Best known for his 1839 epic, “A Convicts tour of Hell” this well-known poem was memorized to a great extent by other convicts.  It was never published in his lifetime but the oral version was so well known that 19th century collectors of such literature copied it down and were able to piece it together.

The article in the Bathurst Free Press and Mining Journal of Wednesday 18 June 1862 p.2 also places MacNamara at Clarke’s Creek, Meroo as late as 1859, and the statement “his penmanship seemed almost miraculous; and many persons who admired demonstrations of that kind, employed him to write on the blank leaves of prayer-books, bibles, and other valued books” seems to add credence that he was an expert calligrapher and a possible forger.

Further information about his life and work can be found on the Frank the poet blog spot and in a booklet displaying some of his works.

 

Robert Henry Johnson

Not much more can be found about Robert Henry Johnson other than that he placed himself on the Lower Turon in 1867 and was possibly there until the mid-1870s. He had been working on Oakey Creek in the Tambaroora Mining District when his application for a claim there was declared void as he failed to take up his lease. (NSW Government Gazette 26 September 1876: 3831). However, his “partial friends” seemed to think he had poetic talent and encouraged him to submit his work to the editor of the Empire in Sydney in May 1867. He prefaces his work with the following explanation:

To the editor of the Empire

Sir, – It is with great diffidence that I submit the following verse to your notice. Partial friends have persuaded me that they possess a little merit; of that you will be the best judge. Should you deem them of sufficient merit, I shall be happy to send you a few more; if not, the paper will do to light the fire. I may as well state that my poetical readings have been confined to Burns, Byron, Bloomfield, Moore, Shakespeare, Pope and Cowper, the Illiad, and the usual school pieces; so that I cannot be accused of wilful imitation.

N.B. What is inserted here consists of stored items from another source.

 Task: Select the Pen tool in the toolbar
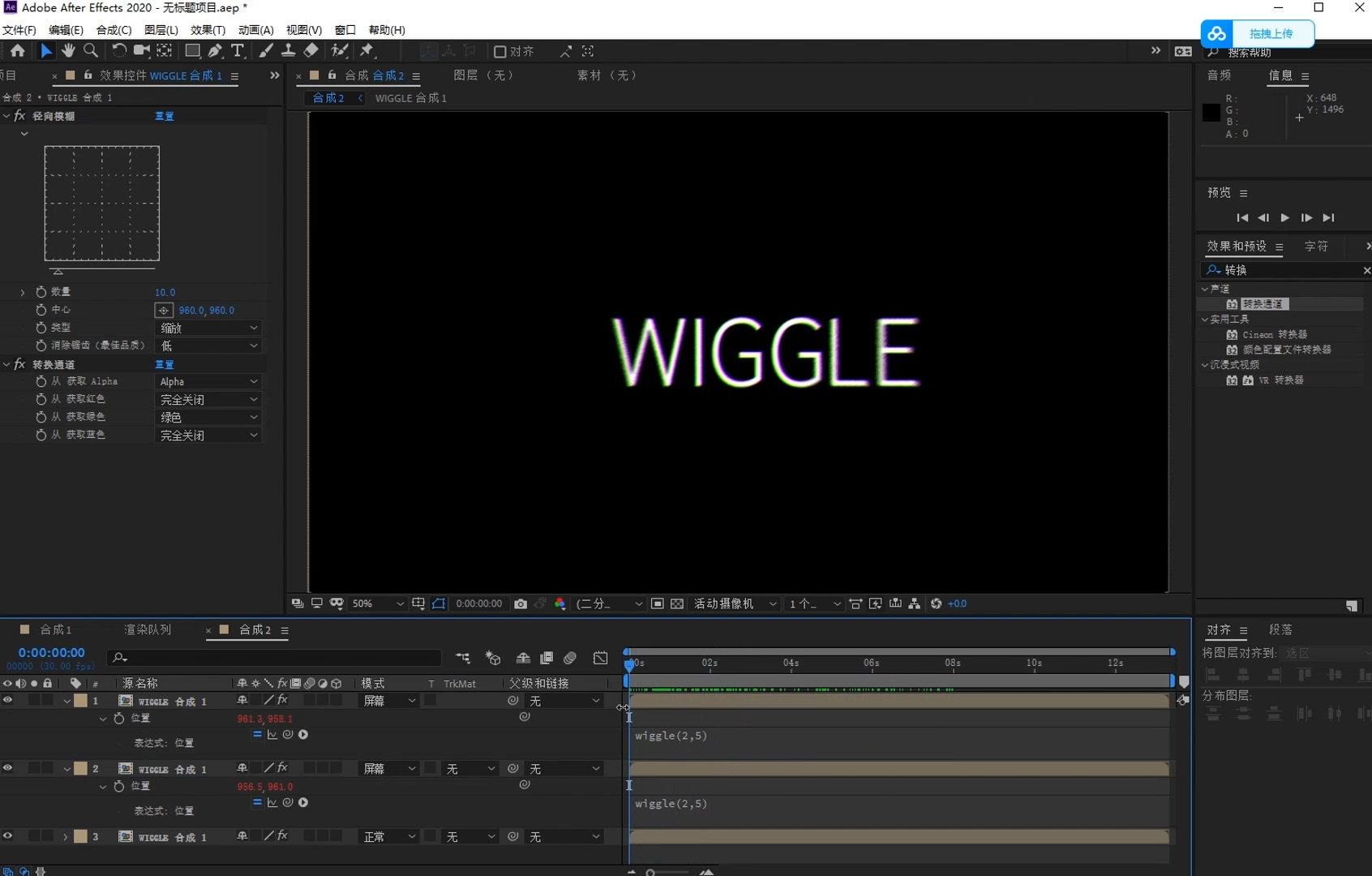click(215, 51)
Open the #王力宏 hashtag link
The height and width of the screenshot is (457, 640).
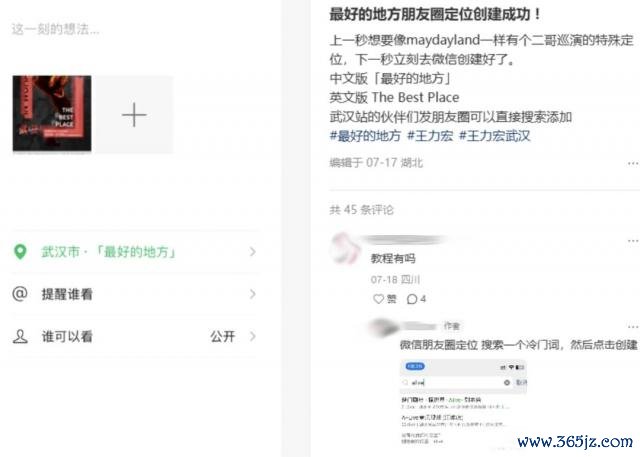pos(430,135)
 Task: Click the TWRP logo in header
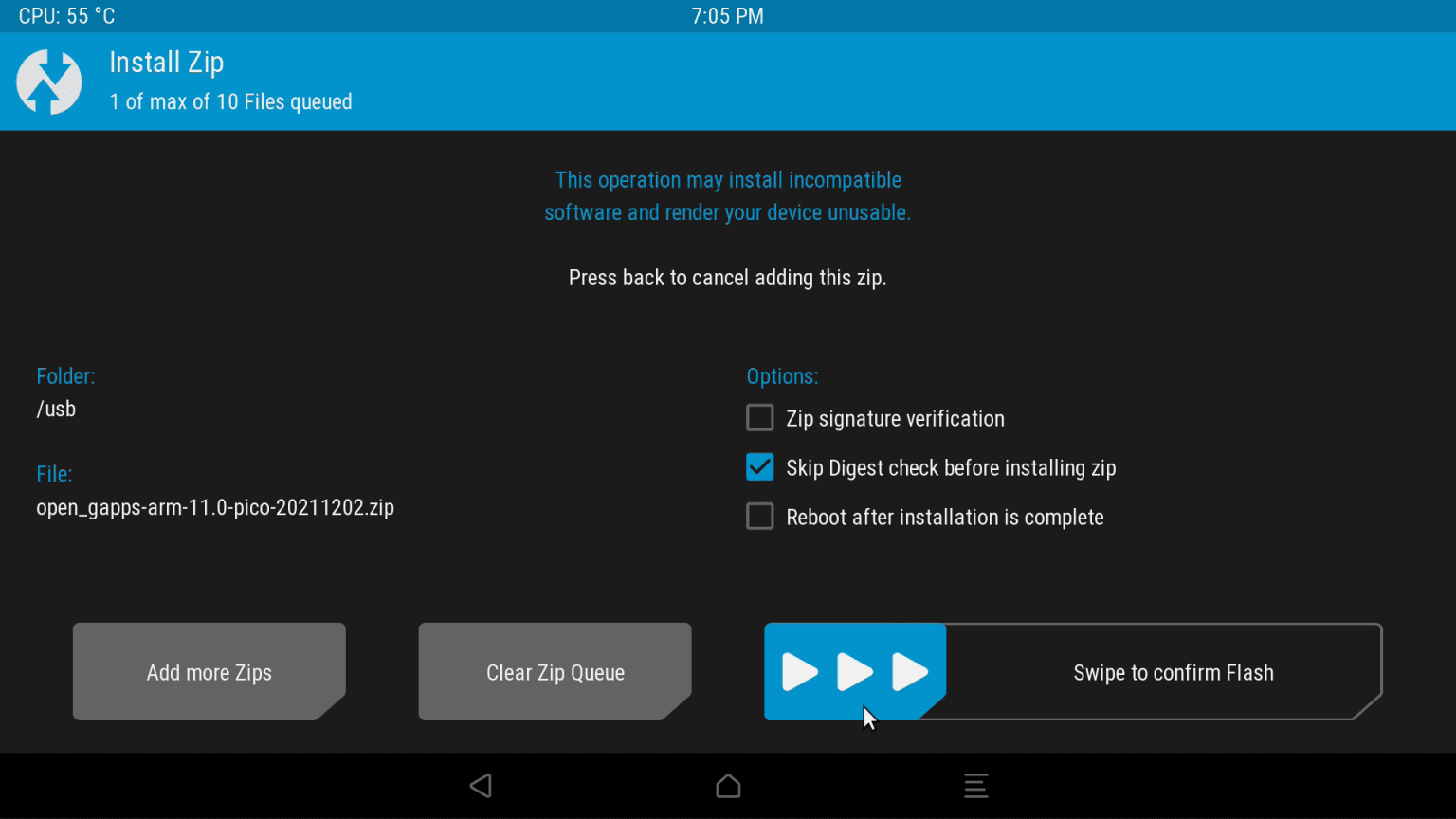(49, 82)
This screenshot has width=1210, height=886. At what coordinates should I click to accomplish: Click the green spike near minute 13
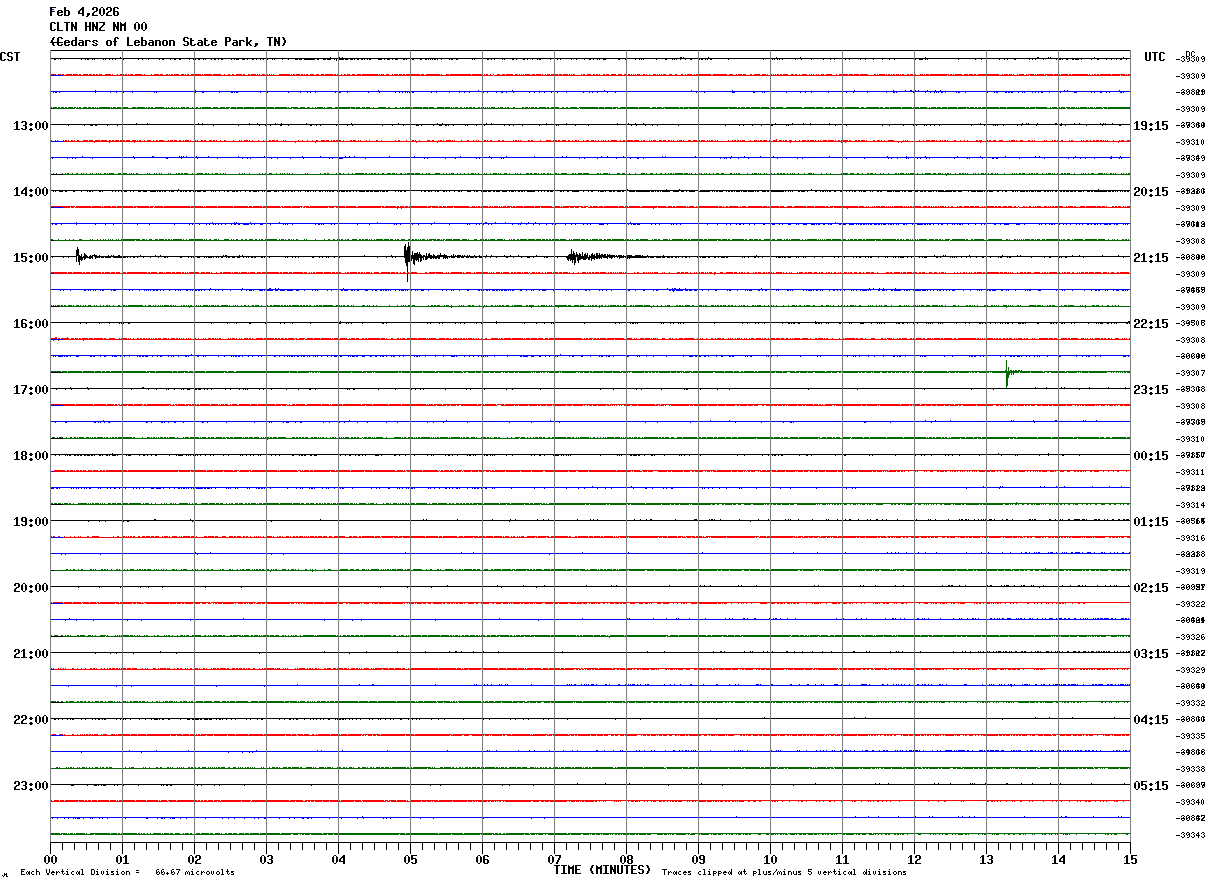pos(1007,373)
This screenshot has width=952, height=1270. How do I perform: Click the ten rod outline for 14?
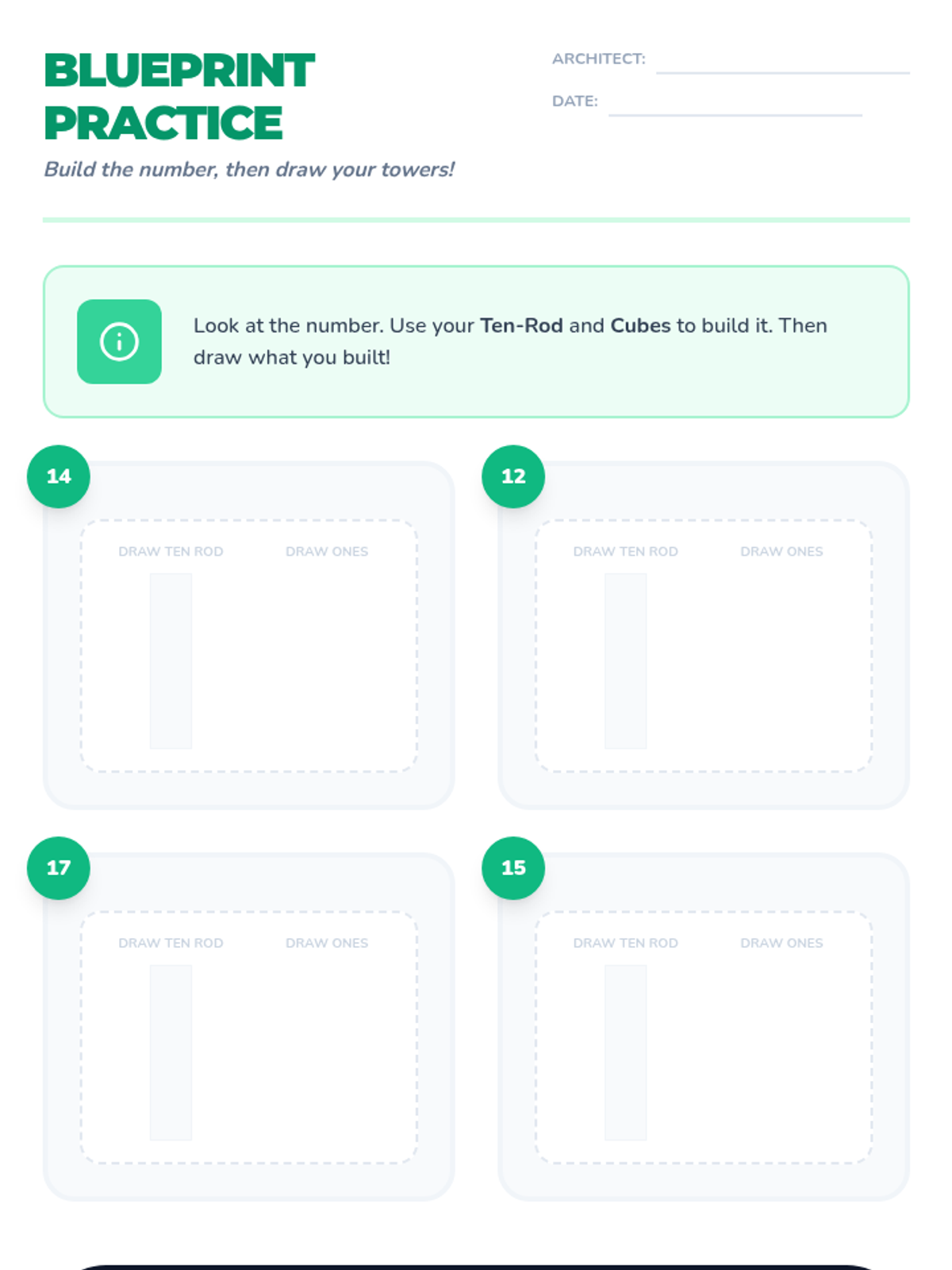click(x=171, y=661)
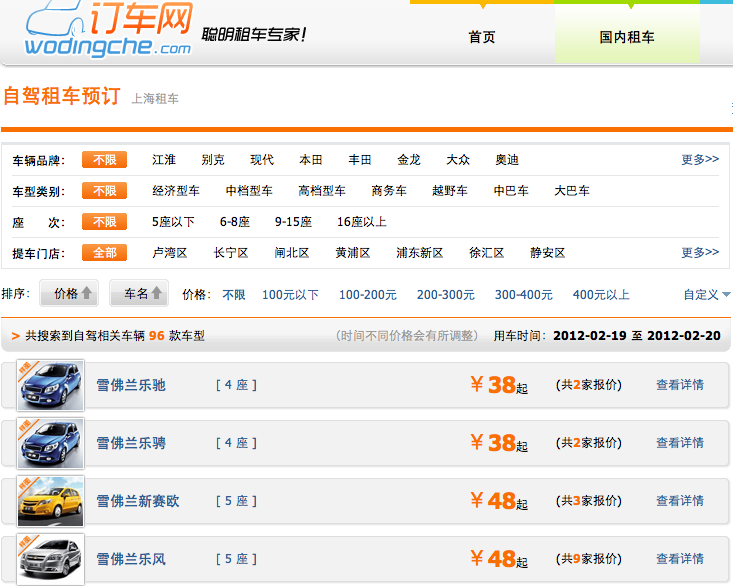
Task: Expand 更多>> in the 提车门店 row
Action: click(x=700, y=252)

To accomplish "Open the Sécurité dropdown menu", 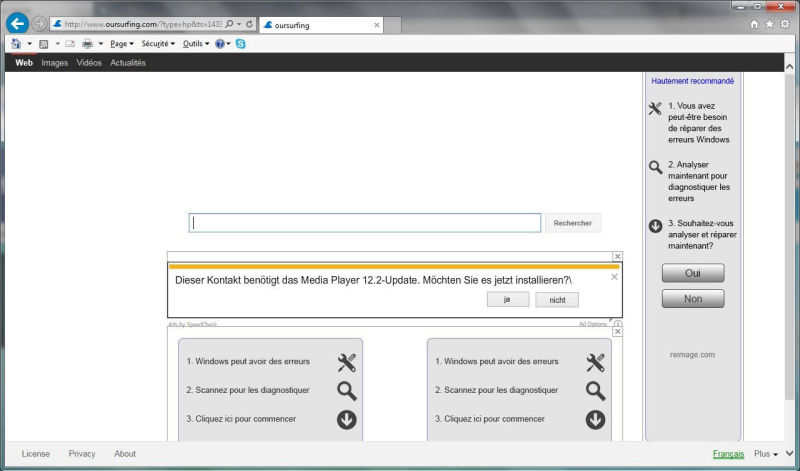I will pyautogui.click(x=158, y=44).
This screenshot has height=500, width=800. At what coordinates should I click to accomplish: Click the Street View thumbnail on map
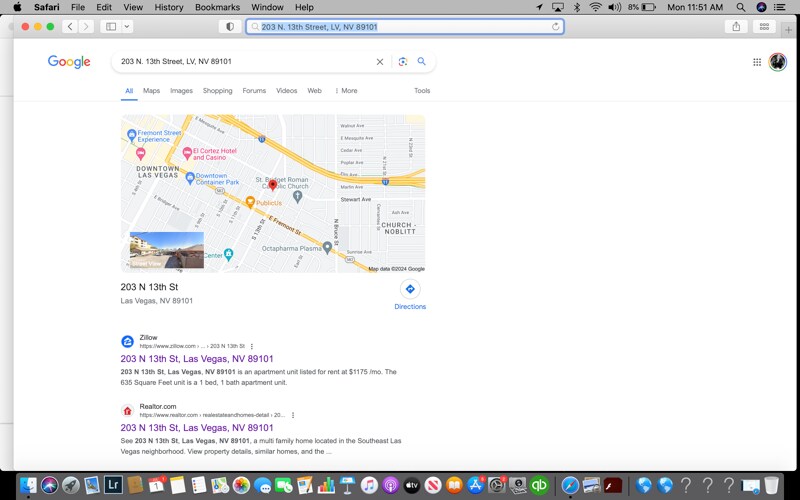click(167, 250)
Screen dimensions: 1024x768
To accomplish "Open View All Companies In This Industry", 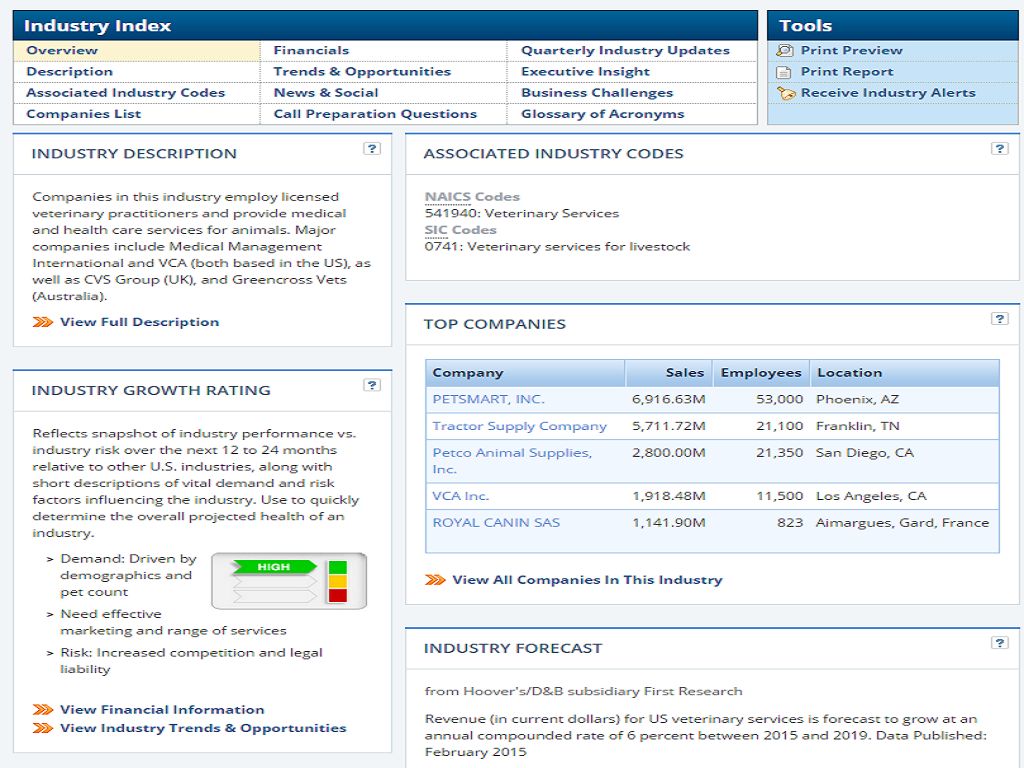I will point(587,580).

The first is written by a young man about to start on an exploring expedition; in bidding adieu to his wife, her last words were “remember me” The song is his answer. The second, by a young man, whose wife died twelve months after marriage, of consumptipon. Grief for her death caused him to leave Sydney. A longing to visit her grave induced him to return. He is supposed to address himself to the harbour of Port Jackson.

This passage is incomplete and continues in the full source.